Procedures in case no refusal is issued or if a refusal is withdrawn
8. A member country that does not refuse protection to an appellation of origin that was being used by a third party on its territory prior to the date of notification of the international registration has the option of allowing that third party a period not exceeding two years within which to terminate such use. In that case, the competent authority of the country in question has to inform the International Bureau accordingly within the three months following the expiry of the period of one year provided for the refusal of protection.
9. Since January 1, 2010, a contracting country has the option to issue, instead of tacitly accepting the protection in its territory of a given appellation of origin registered under the Agreement, a statement of grant of protection. Such statements of grant of protection are not obligatory but can be issued either (a) where no declaration of refusal has been notified, or (b) following a refusal. In respect of statements as mentioned under (a), the date of the statement will be recorded in the International Register and, in respect of statements as mentioned under (b), the date on which protection was granted.
Procedures in case of invalidation
10. If no declaration of refusal is submitted but the effects of an international registration are, subsequently, invalidated in a contracting country and the invalidation is no longer subject to subject to appeal, the competent authority of the country concerned is to notify the International Bureau accordingly. Following such a notification, the International Bureau enters the invalidation in the International Register and sends a copy of the notification to the competent authority of the country of origin.

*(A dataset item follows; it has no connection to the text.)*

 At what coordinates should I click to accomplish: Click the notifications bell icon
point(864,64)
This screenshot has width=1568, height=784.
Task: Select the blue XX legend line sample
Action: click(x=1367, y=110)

11. As regards the grounds for invalidation, reference is made to what has been said above in connection with the possibility for a contracting party to submit a declaration of refusal. However, as long as an appellation is protected in the country of origin, a member country that did not submit a declaration of refusal cannot deem that appellation to have become generic in its territory. This does not prevent, however, such an invalidation to be based on the fact that the appellation had already become generic prior to the date of international registration; another exception to this general rule may apply in case of acquiescence.
Cancellation and Amendment of Registration
12. The international registration of an appellation of origin may be cancelled at any time at the request of the competent authority of the country of origin.
13. That authority may likewise renounce protection in one or more countries party to the Lisbon Agreement, either in the actual application for registration or in a request filed later.
14. The competent authority of the country of origin may also request the entry in the International Register of one or more of the following:
- a change in the holder of the right to use the appellation of origin;
- a modification to the names or addresses of the holders of the right to use the appellation of origin;
- a modification to the limits of the area of production of the product to which the appellation of origin applies;
- a modification relating to the titles and dates of legislative or administrative provisions or of court decisions recognizing protection in the country of origin;
- a modification relating to the country of origin that does not affect the area of production of the product to which the appellation of origin applies.
15. On the other hand, an amendment of the appellation of origin itself or the product to which it relates require the filing of a new application for international registration.